I’m a bit late to the party as I only just discovered a somewhat hidden gem in .NET 4.5. I’d always considered INotifyPropertyChanged to be somewhat painful to use, because of the need to trigger the PropertyChanged event, thus precluding the usage of automatic properties. Sadly, this part hasn’t gone anywhere, but at least using the PropertyChanged event itself is somewhat easier now with the CallerMemberNameAttribute.

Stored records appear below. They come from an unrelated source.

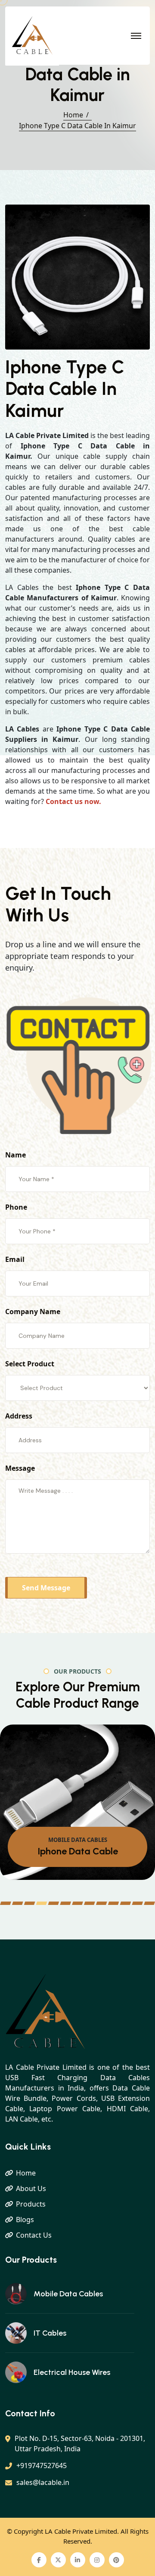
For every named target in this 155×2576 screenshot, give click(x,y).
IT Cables (50, 2333)
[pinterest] (116, 2559)
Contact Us (34, 2235)
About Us (31, 2188)
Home (73, 115)
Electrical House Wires (72, 2372)
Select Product (29, 1363)
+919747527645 (41, 2465)
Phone (16, 1207)
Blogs (25, 2219)
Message (20, 1468)
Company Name (32, 1311)
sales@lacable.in (42, 2482)
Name (15, 1154)
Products (31, 2204)
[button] (5, 1903)
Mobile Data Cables (68, 2294)
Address (18, 1416)
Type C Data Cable (77, 1851)
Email (15, 1259)
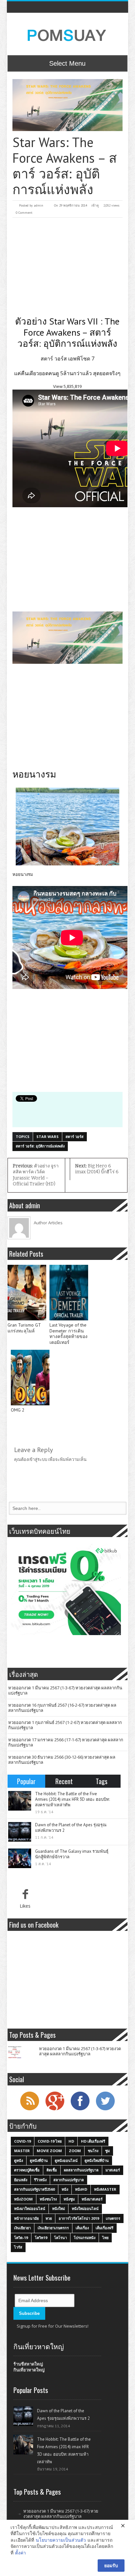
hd (71, 2141)
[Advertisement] (67, 266)
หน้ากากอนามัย (26, 2218)
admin (38, 205)
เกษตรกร (113, 2218)
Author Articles (48, 1223)
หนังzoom (23, 2199)
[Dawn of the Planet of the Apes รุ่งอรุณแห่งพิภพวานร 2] (19, 1832)
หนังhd (81, 2189)
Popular (26, 1781)
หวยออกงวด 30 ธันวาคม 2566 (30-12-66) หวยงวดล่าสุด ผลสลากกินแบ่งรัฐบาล (61, 1759)
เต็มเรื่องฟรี (104, 2227)
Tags (101, 1781)
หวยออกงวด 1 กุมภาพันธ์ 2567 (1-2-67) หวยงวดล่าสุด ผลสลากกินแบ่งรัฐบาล (65, 1725)
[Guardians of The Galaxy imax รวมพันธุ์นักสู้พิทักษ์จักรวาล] (19, 1858)
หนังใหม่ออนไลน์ (85, 2208)
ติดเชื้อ (52, 2169)
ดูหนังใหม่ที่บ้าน (97, 2160)
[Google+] (54, 2110)
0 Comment (24, 212)
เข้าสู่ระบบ (37, 1459)
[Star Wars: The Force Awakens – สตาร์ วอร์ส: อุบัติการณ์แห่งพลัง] (67, 105)
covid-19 (22, 2141)
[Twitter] (105, 2110)
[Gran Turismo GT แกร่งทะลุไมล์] (27, 1292)
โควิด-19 (21, 2237)
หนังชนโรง (48, 2199)
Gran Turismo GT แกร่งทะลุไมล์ (24, 1328)
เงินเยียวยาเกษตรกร (53, 2227)
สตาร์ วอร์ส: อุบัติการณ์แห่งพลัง (40, 1146)
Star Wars (47, 1136)
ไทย (105, 2237)
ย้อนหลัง (20, 2179)
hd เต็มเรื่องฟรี (93, 2141)
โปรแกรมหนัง (84, 2237)
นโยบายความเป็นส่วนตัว (61, 2540)
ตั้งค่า (20, 2553)
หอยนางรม (22, 874)
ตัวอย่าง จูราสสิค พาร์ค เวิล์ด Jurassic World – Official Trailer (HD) (36, 1175)
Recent (64, 1781)
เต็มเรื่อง (82, 2227)
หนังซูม (69, 2199)
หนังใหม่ (58, 2208)
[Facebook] (79, 2110)
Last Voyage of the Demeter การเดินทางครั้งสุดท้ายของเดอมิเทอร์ (68, 1333)
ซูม (107, 2150)
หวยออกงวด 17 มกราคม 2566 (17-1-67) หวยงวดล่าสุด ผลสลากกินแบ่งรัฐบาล (65, 1742)
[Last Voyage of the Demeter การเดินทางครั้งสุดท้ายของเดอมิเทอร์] (68, 1292)
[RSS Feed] (29, 2110)
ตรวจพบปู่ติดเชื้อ (27, 2169)
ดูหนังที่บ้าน (39, 2160)
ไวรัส (18, 2247)
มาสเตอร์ (113, 2169)
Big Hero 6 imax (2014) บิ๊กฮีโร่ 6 (97, 1169)
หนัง (65, 2189)
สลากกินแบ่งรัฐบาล (68, 2179)
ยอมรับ (111, 2565)
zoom (75, 2150)
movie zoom (49, 2150)
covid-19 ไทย (50, 2141)
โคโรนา (60, 2237)
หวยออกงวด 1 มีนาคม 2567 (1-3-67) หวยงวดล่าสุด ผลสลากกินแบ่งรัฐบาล (65, 1690)
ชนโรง (93, 2150)
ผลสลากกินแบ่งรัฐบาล (81, 2169)
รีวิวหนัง (40, 2179)
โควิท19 (41, 2237)
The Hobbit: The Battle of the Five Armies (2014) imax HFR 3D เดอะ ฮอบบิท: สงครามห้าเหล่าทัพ (72, 1799)
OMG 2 (18, 1410)
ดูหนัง (18, 2160)
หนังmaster (105, 2189)
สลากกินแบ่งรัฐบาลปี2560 (34, 2189)
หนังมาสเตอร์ (92, 2199)
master (22, 2150)
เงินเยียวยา (22, 2227)
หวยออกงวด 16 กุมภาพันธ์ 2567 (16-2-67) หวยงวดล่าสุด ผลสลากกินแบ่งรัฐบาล (62, 1707)
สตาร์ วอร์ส (75, 1136)
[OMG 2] (30, 1377)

I’d earlier used something like this:

public class Counter : INotifyPropertyChanged
{
private int _count = 0;
public int Count
{
get { return _count; }
set {
if (value != _count) {
_count = value;
NotifyPropertyChanged("Count");
}
}
}

public event PropertyChangedEventHandler PropertyChanged;

protected void NotifyPropertyChanged(string propertyName)
{
if (PropertyChanged != null) {
PropertyChanged(this, new PropertyChangedEventArgs(propertyName));
}
}
}

The problem with this is that if I refactor the name of the property to something else, refactoring tools won’t know to change the propertyName parameter in the NotifyPropertyChanged call accordingly. It was possible to work around this in earlier .NET versions by using reflection to get the name of the changed property (only changed parts below):

public int Count {
get { return _count; }
set {
if (value != _count) {
_count = value;
NotifyPropertyChanged(() => this.Count);
}
}
}

protected void NotifyPropertyChanged<T>(Expression<Func<T>> propertyExpression)
{
var propertyName = PropertySupport.ExtractPropertyName(propertyExpression);
this.NotifyPropertyChanged(propertyName);
}

This looks a bit awkward and scary to new developers, with its use of the lambda expression and Expression and Func templates (I know I was intimidated by that many years ago when I saw it in the Prism sample codes – the code is nicked from Prism, just adapted to the names I’ve used earlier).

Happily, with CallerMemberNameAttribute, I no longer need this extra complication, and can just do:

public int Count {
get { return _count; }
set {
if (value != _count) {
_count = value;
NotifyPropertyChanged();
}
}

protected void NotifyPropertyChanged([CallerMemberName] propertyName = "")
{
if (PropertyChanged != null) {
PropertyChanged(this, new PropertyChangedEventArgs(propertyName));
}
}

A yet different option is to use IL Weaving to inject the notifications in a post-build step, for example with the Fody PropertyChanged add-in, but I’ve not tried these yet, probably due to some reluctance on my part to have tools muck with my assemblies.

Of course, I’d love it if support for INotifyPropertyChanged were provided through syntactic sugar in C# itself, for example through something like

public notify int Count { get; set; }

where “notify” is my hypothetical keyword for defining a notifying property.